Problem to solve ->
After locating the line that contains "Screen dimensions: 1428x591" in the records below, write out exactly that line and each line after it through the one that contains "Task: Click the empty text input in panel", and nothing else.

Listed records ->
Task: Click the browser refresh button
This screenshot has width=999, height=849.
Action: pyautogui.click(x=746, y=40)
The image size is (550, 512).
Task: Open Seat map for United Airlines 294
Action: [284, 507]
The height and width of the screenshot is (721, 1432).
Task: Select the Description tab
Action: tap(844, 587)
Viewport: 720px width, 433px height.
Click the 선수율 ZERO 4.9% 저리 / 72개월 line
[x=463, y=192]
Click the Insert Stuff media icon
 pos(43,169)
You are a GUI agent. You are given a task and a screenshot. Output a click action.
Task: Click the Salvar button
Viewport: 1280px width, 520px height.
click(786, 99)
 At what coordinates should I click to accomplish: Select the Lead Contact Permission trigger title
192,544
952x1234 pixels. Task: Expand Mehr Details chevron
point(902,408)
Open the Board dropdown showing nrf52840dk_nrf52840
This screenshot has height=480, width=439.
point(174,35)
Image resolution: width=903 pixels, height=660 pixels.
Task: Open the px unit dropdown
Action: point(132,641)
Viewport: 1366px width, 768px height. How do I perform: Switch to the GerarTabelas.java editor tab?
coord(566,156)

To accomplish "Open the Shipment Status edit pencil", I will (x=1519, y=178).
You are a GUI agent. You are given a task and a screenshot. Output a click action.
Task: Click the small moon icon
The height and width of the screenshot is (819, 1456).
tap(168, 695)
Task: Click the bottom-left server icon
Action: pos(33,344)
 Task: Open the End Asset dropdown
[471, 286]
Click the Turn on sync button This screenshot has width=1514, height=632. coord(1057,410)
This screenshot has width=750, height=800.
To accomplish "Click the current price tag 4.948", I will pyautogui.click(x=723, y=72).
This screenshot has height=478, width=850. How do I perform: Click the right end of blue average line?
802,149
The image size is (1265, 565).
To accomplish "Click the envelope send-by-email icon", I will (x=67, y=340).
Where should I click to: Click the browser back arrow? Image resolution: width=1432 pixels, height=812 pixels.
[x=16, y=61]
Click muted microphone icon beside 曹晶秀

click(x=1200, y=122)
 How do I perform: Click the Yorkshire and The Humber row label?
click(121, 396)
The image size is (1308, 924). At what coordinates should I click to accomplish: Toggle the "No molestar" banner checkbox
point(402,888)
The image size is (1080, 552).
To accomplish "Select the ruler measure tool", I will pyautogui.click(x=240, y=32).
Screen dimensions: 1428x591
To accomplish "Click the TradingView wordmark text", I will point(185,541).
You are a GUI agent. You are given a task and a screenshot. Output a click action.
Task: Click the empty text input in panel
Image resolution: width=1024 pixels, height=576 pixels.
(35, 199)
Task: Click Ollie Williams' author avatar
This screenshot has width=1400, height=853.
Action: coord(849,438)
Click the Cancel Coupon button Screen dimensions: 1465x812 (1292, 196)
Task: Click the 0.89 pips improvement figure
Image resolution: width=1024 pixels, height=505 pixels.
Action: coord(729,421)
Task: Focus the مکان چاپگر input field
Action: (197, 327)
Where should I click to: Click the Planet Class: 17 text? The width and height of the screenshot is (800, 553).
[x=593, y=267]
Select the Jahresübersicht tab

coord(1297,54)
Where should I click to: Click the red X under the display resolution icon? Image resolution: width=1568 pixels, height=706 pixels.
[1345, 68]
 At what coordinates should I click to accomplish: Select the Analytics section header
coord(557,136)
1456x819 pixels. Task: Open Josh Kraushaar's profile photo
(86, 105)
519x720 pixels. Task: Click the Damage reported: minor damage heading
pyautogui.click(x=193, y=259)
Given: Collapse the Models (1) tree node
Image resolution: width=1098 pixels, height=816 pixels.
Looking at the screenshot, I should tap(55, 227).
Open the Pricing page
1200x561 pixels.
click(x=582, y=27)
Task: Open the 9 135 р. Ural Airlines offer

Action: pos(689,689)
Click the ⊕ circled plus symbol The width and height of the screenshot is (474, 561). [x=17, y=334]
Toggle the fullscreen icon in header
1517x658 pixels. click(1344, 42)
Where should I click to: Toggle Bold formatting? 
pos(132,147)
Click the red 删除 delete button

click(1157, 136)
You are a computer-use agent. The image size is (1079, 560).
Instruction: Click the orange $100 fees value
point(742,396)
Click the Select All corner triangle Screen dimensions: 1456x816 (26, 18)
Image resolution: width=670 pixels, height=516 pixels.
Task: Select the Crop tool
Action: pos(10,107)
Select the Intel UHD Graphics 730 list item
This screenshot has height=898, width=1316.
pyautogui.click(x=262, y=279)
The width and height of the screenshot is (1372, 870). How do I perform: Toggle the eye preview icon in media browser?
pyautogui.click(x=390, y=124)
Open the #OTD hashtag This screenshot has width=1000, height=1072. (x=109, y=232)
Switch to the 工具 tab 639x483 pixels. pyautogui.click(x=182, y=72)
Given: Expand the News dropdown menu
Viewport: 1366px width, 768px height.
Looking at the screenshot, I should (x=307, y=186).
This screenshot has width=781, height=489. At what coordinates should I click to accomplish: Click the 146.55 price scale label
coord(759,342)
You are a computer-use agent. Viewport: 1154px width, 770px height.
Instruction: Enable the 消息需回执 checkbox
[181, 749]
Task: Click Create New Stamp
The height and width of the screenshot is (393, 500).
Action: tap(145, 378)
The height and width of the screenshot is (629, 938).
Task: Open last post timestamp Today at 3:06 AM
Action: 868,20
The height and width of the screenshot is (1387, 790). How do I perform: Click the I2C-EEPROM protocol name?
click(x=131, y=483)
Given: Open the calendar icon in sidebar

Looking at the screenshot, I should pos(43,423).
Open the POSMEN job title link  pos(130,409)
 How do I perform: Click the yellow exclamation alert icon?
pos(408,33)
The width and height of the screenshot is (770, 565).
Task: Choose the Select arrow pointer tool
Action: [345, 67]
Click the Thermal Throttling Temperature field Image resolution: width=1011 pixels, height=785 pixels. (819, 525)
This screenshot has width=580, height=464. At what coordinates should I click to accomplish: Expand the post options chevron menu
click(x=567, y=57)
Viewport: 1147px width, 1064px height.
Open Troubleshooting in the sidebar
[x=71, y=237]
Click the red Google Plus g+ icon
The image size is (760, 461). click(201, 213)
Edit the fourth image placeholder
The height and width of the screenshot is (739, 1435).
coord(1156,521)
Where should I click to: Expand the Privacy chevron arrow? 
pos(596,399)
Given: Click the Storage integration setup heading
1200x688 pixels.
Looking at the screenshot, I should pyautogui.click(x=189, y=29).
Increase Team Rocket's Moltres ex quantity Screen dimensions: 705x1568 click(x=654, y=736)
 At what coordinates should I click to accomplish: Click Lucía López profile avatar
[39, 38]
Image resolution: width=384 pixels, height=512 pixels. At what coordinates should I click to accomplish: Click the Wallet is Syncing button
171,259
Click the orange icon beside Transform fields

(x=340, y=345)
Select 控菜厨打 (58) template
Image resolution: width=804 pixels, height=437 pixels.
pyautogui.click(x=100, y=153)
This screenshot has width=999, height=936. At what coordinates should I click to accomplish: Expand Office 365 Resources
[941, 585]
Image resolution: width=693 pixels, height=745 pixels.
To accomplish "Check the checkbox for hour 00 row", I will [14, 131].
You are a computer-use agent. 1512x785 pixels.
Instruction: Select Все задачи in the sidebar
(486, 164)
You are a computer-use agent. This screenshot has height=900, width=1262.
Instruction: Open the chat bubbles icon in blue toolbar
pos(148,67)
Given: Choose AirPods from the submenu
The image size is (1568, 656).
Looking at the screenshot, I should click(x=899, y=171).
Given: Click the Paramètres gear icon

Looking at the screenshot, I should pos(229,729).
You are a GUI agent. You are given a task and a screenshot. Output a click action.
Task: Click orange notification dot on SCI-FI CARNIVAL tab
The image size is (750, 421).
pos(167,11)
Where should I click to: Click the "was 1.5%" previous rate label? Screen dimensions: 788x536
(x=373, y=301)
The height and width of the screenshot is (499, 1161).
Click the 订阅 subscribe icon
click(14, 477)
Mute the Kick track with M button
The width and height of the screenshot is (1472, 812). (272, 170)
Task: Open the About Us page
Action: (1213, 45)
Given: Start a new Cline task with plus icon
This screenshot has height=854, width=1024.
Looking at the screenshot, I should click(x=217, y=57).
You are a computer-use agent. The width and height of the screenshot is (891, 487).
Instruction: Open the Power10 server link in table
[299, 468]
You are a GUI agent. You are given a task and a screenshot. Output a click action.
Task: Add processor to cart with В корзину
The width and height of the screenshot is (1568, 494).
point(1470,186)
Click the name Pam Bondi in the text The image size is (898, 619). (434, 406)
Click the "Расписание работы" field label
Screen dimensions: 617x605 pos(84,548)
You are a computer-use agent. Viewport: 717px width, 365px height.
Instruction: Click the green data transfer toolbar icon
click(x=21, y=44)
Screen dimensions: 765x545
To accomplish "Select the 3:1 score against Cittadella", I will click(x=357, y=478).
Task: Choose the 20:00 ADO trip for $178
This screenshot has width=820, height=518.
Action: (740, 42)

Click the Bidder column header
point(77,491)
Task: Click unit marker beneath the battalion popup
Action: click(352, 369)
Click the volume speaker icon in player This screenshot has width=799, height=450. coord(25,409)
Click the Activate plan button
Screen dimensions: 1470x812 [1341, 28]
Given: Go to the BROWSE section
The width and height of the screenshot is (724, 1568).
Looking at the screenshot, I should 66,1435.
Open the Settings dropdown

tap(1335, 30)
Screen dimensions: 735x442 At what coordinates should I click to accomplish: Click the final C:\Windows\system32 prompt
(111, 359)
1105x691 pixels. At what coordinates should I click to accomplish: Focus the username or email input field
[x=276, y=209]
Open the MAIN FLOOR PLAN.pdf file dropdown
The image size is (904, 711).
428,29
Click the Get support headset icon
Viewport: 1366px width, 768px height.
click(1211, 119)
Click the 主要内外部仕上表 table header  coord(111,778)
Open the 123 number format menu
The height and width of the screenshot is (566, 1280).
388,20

Answer space ->
Screen dimensions: 1428x591
To accomplish "Click the TradingView wordmark text", I will point(185,541).
You are a GUI agent. You are given a task and a screenshot. Output a click action.
Task: Click the empty text input in panel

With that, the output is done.